BRANO FORNITO:
▽

Difettando la prova documentale come sottolineato dal tribunale del riesame, quindi, le predette deduzioni sono fini a se’ stesse e non incidono sulla correttezza del provvedimento impugnato.
8. Ne’ del resto, puo’ sindacarsi l’ordinanza impugnata perche’ non avrebbe esaminato tutte le argomentazioni difensive a sostegno della richiesta di riesame.
Pacifico, infatti, e’ che II tribunale del riesame deve limitare il suo sindacato alle deduzioni difensive che abbiano una oggettiva incidenza sul “fumus commissi delicti” senza pronunciarsi su qualsiasi allegazione che si risolva in una mera negazione degli addebiti o in una diversa lettura degli elementi probatori gia’ acquisiti (Sez. 3, n. 13038 del 28/02/2013 – dep. 21/03/2013, P.M. in proc. Lapadula e altro, Rv. 255114). E, nel caso in esame, i giudici del riesame, richiamando le argomentazioni del primo giudice e gli elementi investigativi risultanti dagli atti hanno ritenuto che si versasse in una fattispecie di esterovestizione e che gli elementi offerti dalla difesa fossero inidonei ad escludere sulla diversa prospettazione difensiva, confutando le deduzioni difensive ritenute maggiormente incidenti sulla prospettazione accusatoria, dovendosi evidentemente ritenere rigettati per implicito gli ulteriori argomenti di contorno esposti dalla difesa. Trattasi di operazione del tutto legittima, come del resto piu’ volte riconosciuto da questa Corte che ha infatti sul punto affermato che il giudice di merito non ha l’obbligo di soffermarsi a dare conto di ogni singolo elemento indiziario o probatorio acquisito in atti, potendo egli invece limitarsi a porre in luce quelli che, in base al giudizio effettuato, risultano gli elementi essenziali ai fini del decidere, purche’ tale valutazione risulti logicamente coerente. Sotto tale profilo, dunque, la censura di non aver preso in esame tutti i singoli elementi risultanti in atti, costituisce una censura del merito della decisione, in quanto tende, implicitamente, a far valere una differente interpretazione del quadro indiziario, sulla base di una diversa valorizzazione di alcuni elementi rispetto ad altri (Sez. 5, n. 2459 del 17/04/2000 – dep. 08/06/2000, PM in proc. Garasto L, Rv. 216367).
9. Quanto, poi, alla mancata valutazione dell’elemento psicologico del reato, che sarebbe stato da escludere in presenza di una societa’ che avrebbe regolarmente pagato ogni imposta in Slovenia, trattasi di censura manifestamente infondata, atteso che in tema di misure cautelari reali, la giustificazione della misura deriva dalla pericolosita’ sociale della cosa e non dalla colpevolezza di colui che ne abbia la disponibilita’, cosi’ che il sequestro preventivo, di cui all’articolo 321 c.p.p., pur se condizionato alla sussistenza di una ipotesi di reato, prescinde dalla individuazione del suo autore e dall’indagine sulla colpevolezza di questi (In applicazione di tale principio la Corte ha annullato con rinvio la decisione del tribunale del riesame di revoca di un sequestro preventivo fondata sull’indagine sull’elemento psicologico del reato, sottratta, secondo la Corte, alla cognizione limitata del giudice di riesame, in quanto devoluta alla pienezza dei poteri conoscitivi e decisori del giudice del successivo giudizio: Sez. 3, n. 11290 del 13/02/2002 – dep. 20/03/2002, P.M. in proc. Di Falco M, Rv. 221268).

△

ESERCIZI DA SVOLGERE:
(1) Nel brano, da che cosa deriva la giustificazione delle misure cautelari reali?
(2) Disponi in una tabella Markdown, con le colonne «Numero» e «Riga», le righe delle voci che vanno dalla riga con "Choose the 14,51 m² hallway area text" fino alla riga con "pixels. pyautogui.click(x=803, y=20)", entrambe comprese. Tralascia le righe vuote e ometti le immagini.
Il brano fornito e le voci sono materiali distinti, senza alcun legame tra loro.

DATI DI PARTENZA:
▽

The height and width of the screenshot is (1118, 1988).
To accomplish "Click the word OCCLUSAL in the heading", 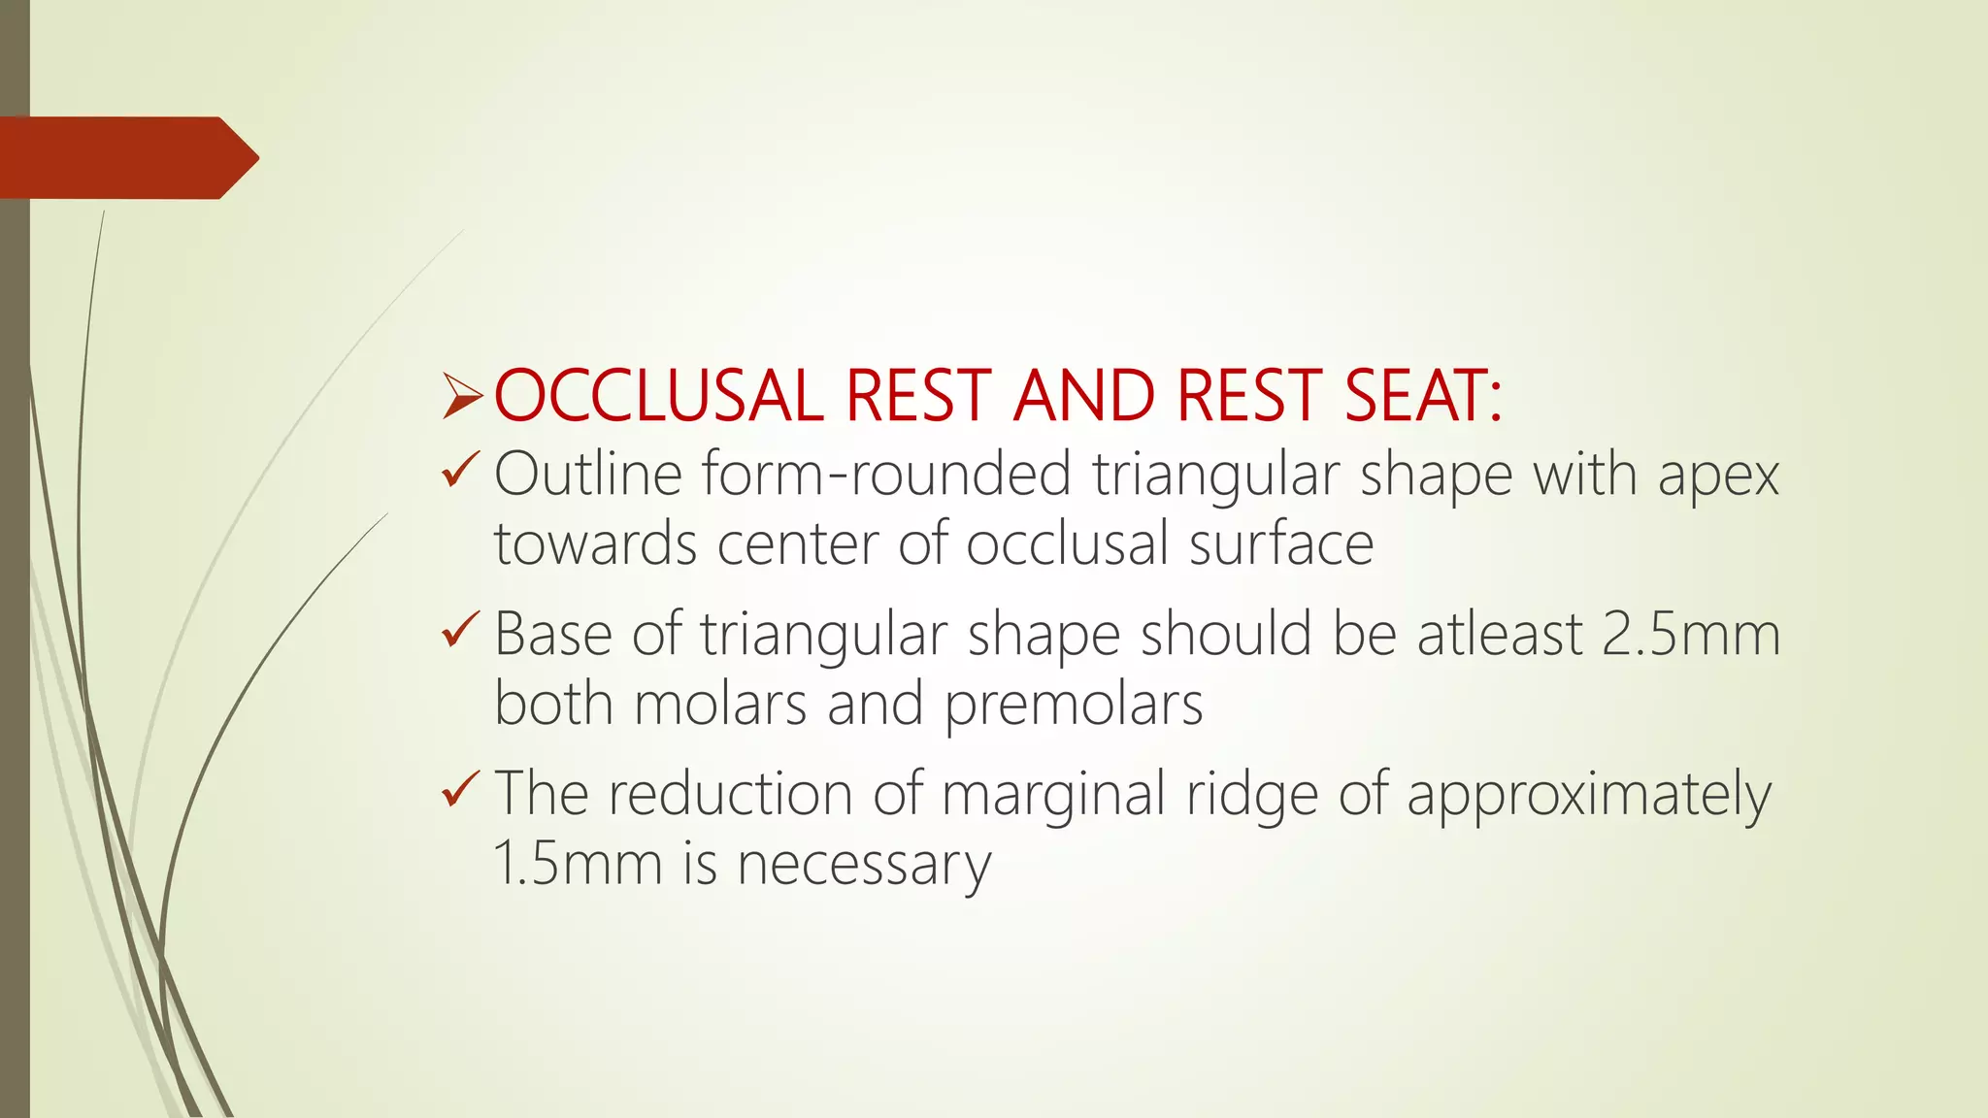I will [x=658, y=396].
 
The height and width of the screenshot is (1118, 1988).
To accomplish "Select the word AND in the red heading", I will [x=1084, y=396].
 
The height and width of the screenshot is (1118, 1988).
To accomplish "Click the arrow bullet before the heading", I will [x=462, y=397].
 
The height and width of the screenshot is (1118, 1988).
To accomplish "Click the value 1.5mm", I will [x=578, y=864].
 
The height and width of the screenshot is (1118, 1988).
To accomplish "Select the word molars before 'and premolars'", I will [x=719, y=705].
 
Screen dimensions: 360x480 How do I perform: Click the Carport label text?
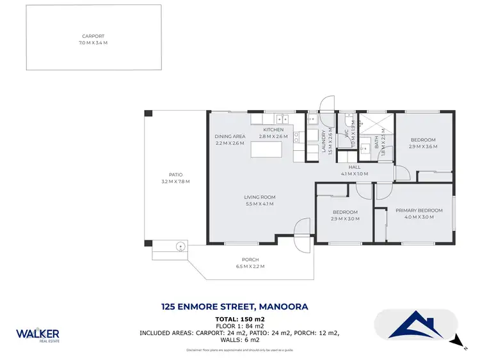(93, 36)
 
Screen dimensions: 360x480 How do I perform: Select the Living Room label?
(259, 197)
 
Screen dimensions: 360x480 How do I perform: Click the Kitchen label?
(273, 130)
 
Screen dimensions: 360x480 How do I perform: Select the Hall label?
(363, 167)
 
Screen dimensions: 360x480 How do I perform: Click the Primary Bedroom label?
(419, 210)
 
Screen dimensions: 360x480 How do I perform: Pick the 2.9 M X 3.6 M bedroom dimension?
(423, 146)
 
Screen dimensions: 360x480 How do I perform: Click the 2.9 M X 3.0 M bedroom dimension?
(345, 219)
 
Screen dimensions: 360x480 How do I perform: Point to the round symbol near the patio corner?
(181, 245)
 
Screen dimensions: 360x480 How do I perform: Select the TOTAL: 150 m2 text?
(240, 318)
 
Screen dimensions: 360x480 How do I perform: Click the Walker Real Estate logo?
(38, 334)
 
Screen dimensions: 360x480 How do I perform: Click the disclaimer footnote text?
(240, 350)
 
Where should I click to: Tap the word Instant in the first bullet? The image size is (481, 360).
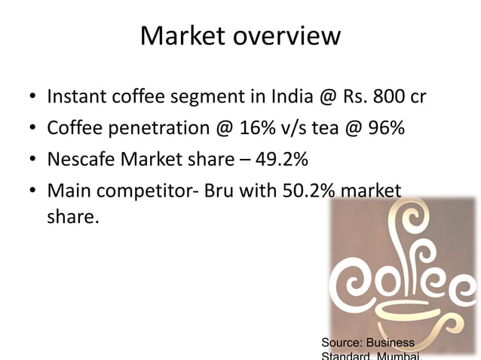[x=77, y=98]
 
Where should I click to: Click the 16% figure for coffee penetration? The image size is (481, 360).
[x=256, y=129]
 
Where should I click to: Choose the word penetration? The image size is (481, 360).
[x=155, y=129]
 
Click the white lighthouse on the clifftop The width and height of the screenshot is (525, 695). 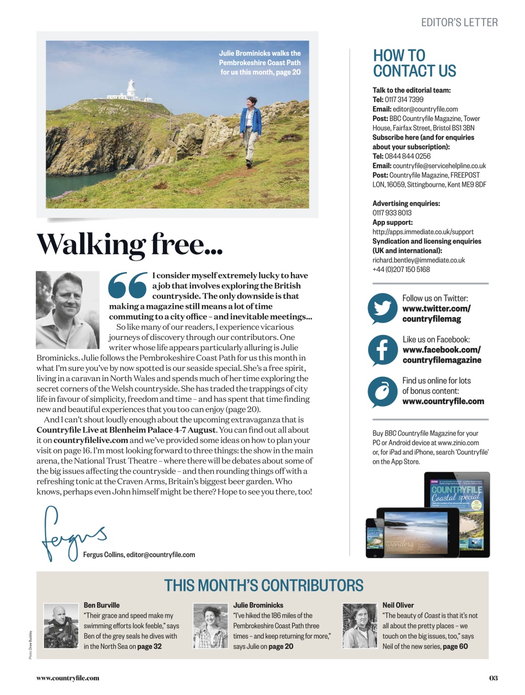[x=131, y=90]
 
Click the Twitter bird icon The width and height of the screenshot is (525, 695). [x=383, y=308]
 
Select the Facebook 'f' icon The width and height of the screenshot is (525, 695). [x=383, y=350]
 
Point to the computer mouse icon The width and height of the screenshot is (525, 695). [x=383, y=391]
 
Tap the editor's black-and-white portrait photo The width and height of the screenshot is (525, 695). [x=67, y=309]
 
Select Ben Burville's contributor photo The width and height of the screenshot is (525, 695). [x=61, y=626]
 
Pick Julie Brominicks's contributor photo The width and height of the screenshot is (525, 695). [x=210, y=626]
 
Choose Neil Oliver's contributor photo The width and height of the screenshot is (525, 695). [x=359, y=626]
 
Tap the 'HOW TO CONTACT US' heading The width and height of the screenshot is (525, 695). [x=414, y=64]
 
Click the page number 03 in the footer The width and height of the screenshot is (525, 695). [x=493, y=678]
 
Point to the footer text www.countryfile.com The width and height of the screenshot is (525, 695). [x=68, y=678]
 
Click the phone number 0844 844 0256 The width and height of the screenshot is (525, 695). [x=408, y=156]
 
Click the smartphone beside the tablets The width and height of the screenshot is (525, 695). [x=375, y=538]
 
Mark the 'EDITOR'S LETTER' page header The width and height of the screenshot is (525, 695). [x=459, y=23]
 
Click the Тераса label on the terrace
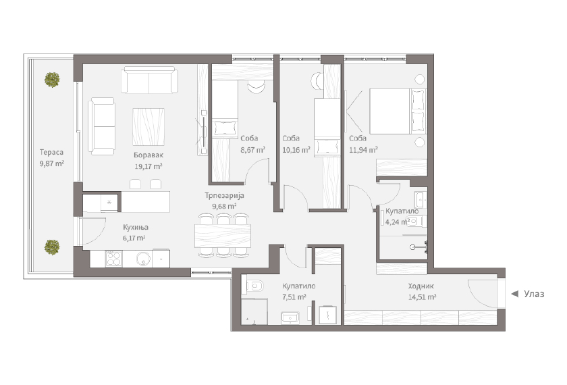(51, 153)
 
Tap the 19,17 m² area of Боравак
(148, 166)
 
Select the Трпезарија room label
(224, 195)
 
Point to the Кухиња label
(136, 227)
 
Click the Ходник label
(421, 286)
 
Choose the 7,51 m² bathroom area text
(294, 297)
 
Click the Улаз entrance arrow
(514, 294)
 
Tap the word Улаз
(534, 294)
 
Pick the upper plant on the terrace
(52, 80)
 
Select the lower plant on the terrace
(52, 247)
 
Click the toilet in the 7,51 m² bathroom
(254, 286)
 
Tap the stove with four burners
(113, 259)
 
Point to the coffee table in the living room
(148, 127)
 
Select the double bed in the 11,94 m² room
(398, 111)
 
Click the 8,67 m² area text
(252, 150)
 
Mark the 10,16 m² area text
(296, 150)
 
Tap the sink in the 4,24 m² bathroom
(421, 199)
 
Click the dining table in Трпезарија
(223, 236)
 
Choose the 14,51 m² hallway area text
(422, 297)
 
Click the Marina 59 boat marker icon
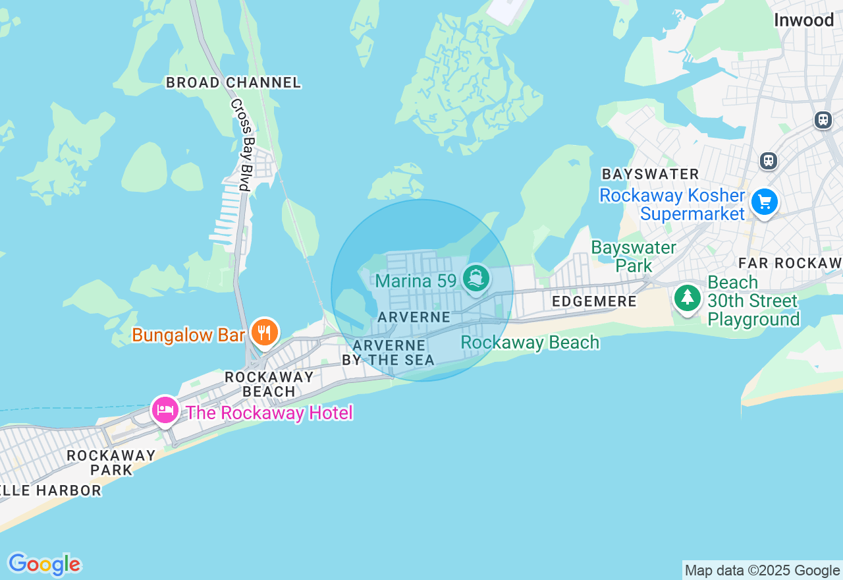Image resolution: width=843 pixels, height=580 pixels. pyautogui.click(x=476, y=278)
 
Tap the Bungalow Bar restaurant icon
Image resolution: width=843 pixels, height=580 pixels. pyautogui.click(x=264, y=332)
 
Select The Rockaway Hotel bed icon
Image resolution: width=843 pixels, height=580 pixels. pyautogui.click(x=165, y=411)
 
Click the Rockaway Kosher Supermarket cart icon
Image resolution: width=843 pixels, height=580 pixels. pyautogui.click(x=764, y=202)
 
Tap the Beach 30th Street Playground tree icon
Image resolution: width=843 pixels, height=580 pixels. pyautogui.click(x=688, y=298)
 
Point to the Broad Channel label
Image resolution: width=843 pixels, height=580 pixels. pyautogui.click(x=233, y=83)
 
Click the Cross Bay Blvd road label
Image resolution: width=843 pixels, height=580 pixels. pyautogui.click(x=240, y=145)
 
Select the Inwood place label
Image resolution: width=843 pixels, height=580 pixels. pyautogui.click(x=803, y=20)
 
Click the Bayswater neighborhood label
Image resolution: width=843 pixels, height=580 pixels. pyautogui.click(x=650, y=175)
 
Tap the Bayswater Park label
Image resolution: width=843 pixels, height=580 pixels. pyautogui.click(x=633, y=256)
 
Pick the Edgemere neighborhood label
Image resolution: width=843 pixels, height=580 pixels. pyautogui.click(x=594, y=302)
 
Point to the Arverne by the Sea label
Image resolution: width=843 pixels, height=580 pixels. pyautogui.click(x=389, y=353)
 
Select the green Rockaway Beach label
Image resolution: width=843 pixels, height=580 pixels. pyautogui.click(x=530, y=343)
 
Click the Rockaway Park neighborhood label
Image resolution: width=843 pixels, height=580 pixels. pyautogui.click(x=111, y=463)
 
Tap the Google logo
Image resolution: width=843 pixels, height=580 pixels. pyautogui.click(x=44, y=565)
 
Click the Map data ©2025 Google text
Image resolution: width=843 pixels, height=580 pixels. pyautogui.click(x=762, y=571)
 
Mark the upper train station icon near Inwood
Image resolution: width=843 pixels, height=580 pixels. pyautogui.click(x=823, y=120)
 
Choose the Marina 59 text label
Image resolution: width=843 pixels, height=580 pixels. pyautogui.click(x=416, y=281)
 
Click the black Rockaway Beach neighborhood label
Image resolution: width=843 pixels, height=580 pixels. pyautogui.click(x=269, y=384)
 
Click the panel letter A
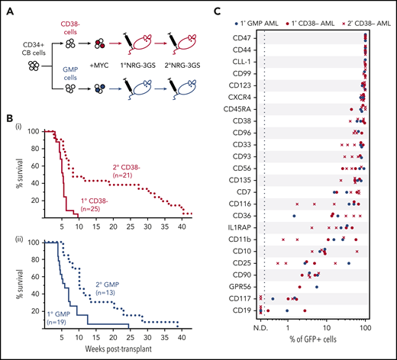[x=7, y=7]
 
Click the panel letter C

△

SOLUZIONI DEI COMPITI:
(1) Dalla pericolosità sociale della cosa, non dalla colpevolezza di chi ne ha la disponibilità.

(2)
| Numero | Riga |
|---|---|
| 1 | Choose the 14,51 m² hallway area text |
| 2 | (422, 297) |
| 3 | Click the Marina 59 boat marker icon |
| 4 | Image resolution: width=843 pixels, height=580 pixels. pyautogui.click(x=476, y=278) |
| 5 | Tap the Bungalow Bar restaurant icon |
| 6 | Image resolution: width=843 pixels, height=580 pixels. pyautogui.click(x=264, y=332) |
| 7 | Select The Rockaway Hotel bed icon |
| 8 | Image resolution: width=843 pixels, height=580 pixels. pyautogui.click(x=165, y=411) |
| 9 | Click the Rockaway Kosher Supermarket cart icon |
| 10 | Image resolution: width=843 pixels, height=580 pixels. pyautogui.click(x=764, y=202) |
| 11 | Tap the Beach 30th Street Playground tree icon |
| 12 | Image resolution: width=843 pixels, height=580 pixels. pyautogui.click(x=688, y=298) |
| 13 | Point to the Broad Channel label |
| 14 | Image resolution: width=843 pixels, height=580 pixels. pyautogui.click(x=233, y=83) |
| 15 | Click the Cross Bay Blvd road label |
| 16 | Image resolution: width=843 pixels, height=580 pixels. pyautogui.click(x=240, y=145) |
| 17 | Select the Inwood place label |
| 18 | Image resolution: width=843 pixels, height=580 pixels. pyautogui.click(x=803, y=20) |